-- Trecho do texto --
As cabaças de Exu

                

Por Leo Pessoa 

No seu mágico livro, O corpo encantado das ruas, o historiador Luiz Antônio Simas narra um longo poema de criação no qual a figura central é um dos orixás do panteão nagô: Exu. Nessa história, Exu tinha de escolher, entre duas cabaças, qual delas levaria em uma extensa viagem ao mercado. Uma cabaça continha o bem, na outra, estava instalado o mal. Sendo assim, se o que preenchia uma das cabaças era o remédio, a outra tinha o veneno. Se em uma a composição era do visível, a outra era composta pelo invisível. Se uma era domínio das aberturas, a outra era domínio do confinamento. Exu, então, fez valer a sua condição de ponte. Solicitou uma terceira cabaça. Abriu as três e, na cabaça vazia, misturou o pó das duas primeiras cabaças que tinham conteúdos. Mistureba feita, desde este dia, o remédio pode ser veneno e o veneno pode curar. O bem pode ser o mal e o mal pode descambar para o bem. O confinamento pode ser abertura e a abertura pode ser confinamento. O que seria então essa terceira cabaça? O conteúdo da terceira cabaça, com todas as suas ambivalências, é aquilo que chamamos de cultura.

-- Tarefa a realizar --
Resuma o trecho sobre as cabaças de Exu em duas frases. Baseie-se somente no trecho.

-- Informações fornecidas --
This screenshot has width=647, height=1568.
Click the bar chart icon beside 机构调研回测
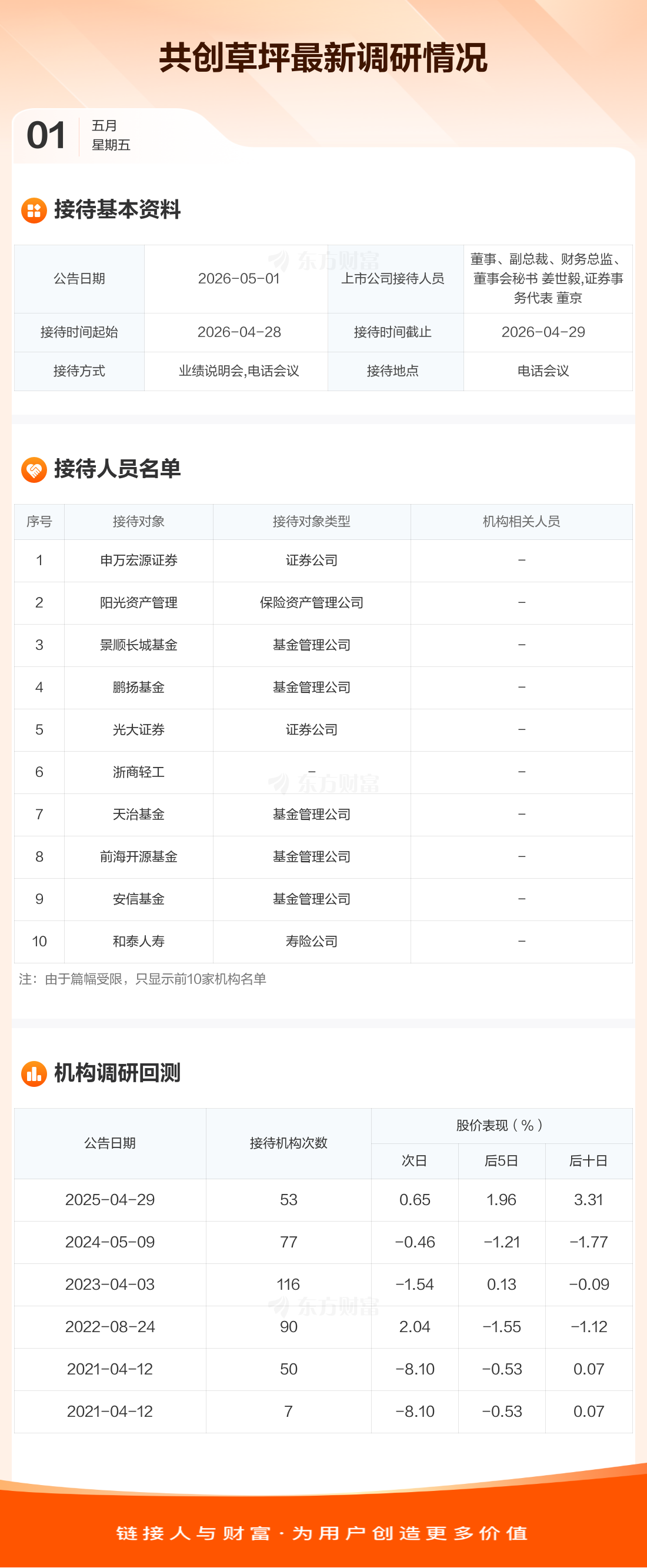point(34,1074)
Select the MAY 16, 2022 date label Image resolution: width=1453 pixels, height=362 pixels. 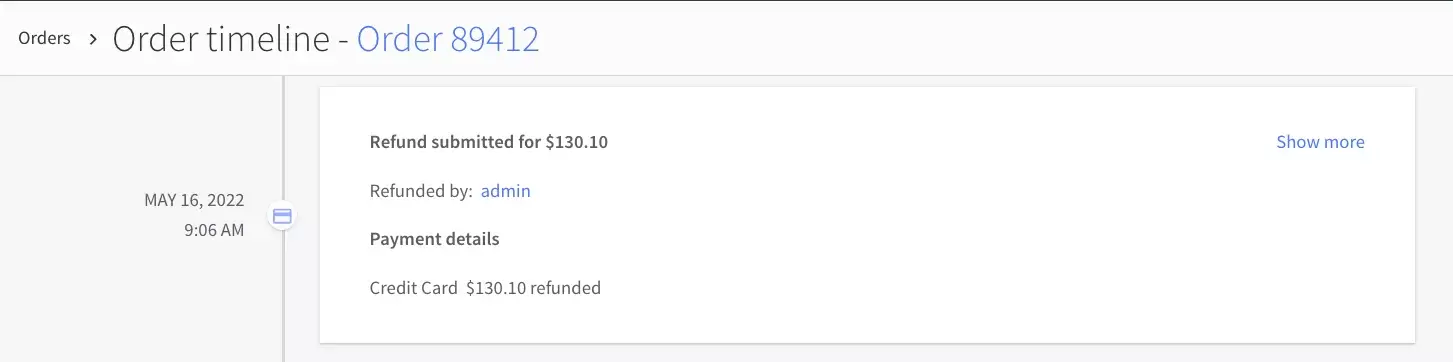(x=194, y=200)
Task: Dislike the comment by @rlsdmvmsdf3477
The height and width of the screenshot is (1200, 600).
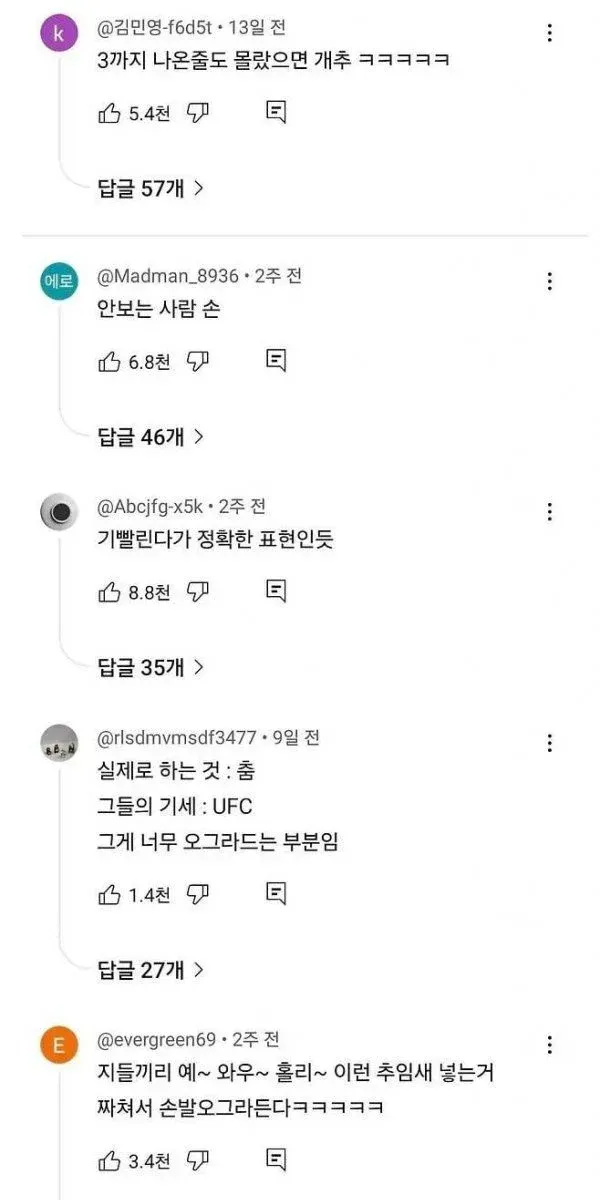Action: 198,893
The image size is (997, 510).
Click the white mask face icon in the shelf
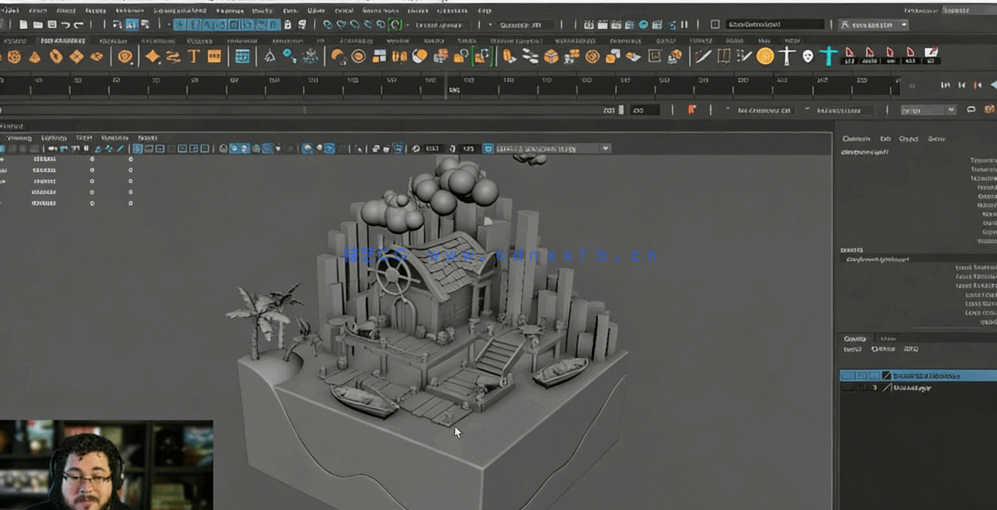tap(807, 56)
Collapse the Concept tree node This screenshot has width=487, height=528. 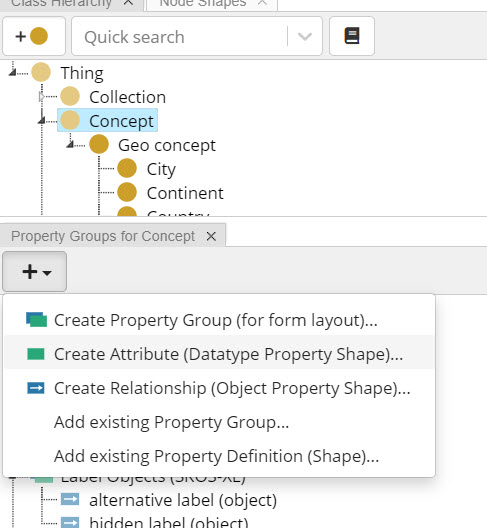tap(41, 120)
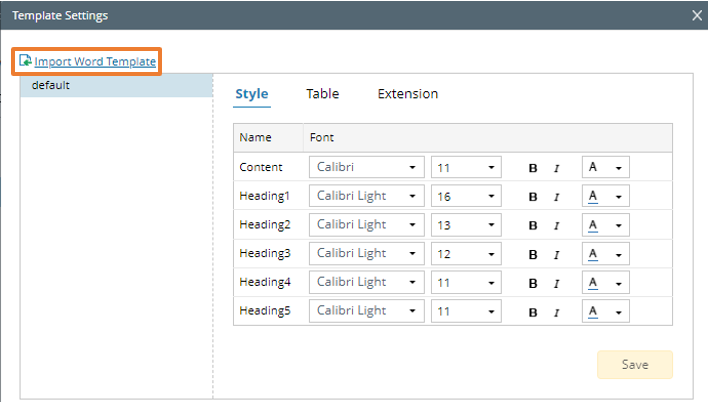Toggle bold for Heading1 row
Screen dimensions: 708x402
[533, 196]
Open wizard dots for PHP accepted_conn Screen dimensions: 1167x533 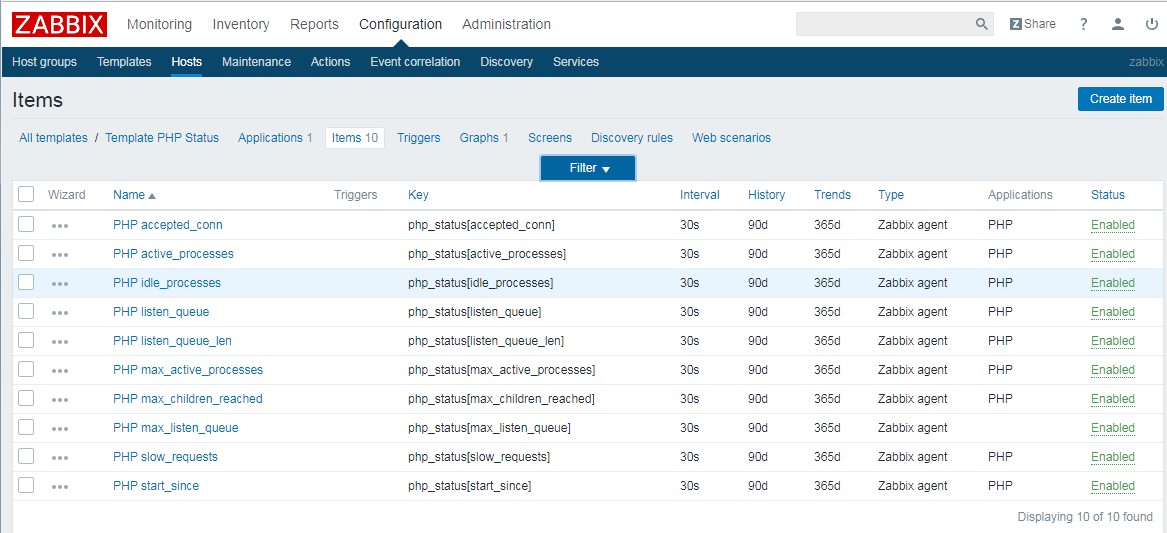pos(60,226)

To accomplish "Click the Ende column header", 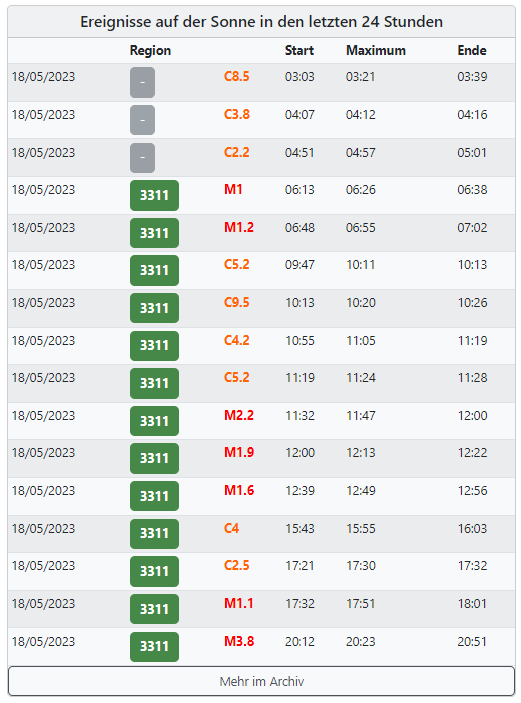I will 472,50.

-- Resposta do exercício --
No livro O corpo encantado das ruas, Luiz Antônio Simas narra um poema de criação em que Exu precisa escolher qual de duas cabaças, uma com o bem e outra com o mal, levará numa extensa viagem ao mercado. Exu pede uma terceira cabaça e nela mistura o pó das duas primeiras, e desde então o remédio pode ser veneno e o bem pode ser mal; o conteúdo dessa terceira cabaça, com todas as suas ambivalências, é o que se chama de cultura.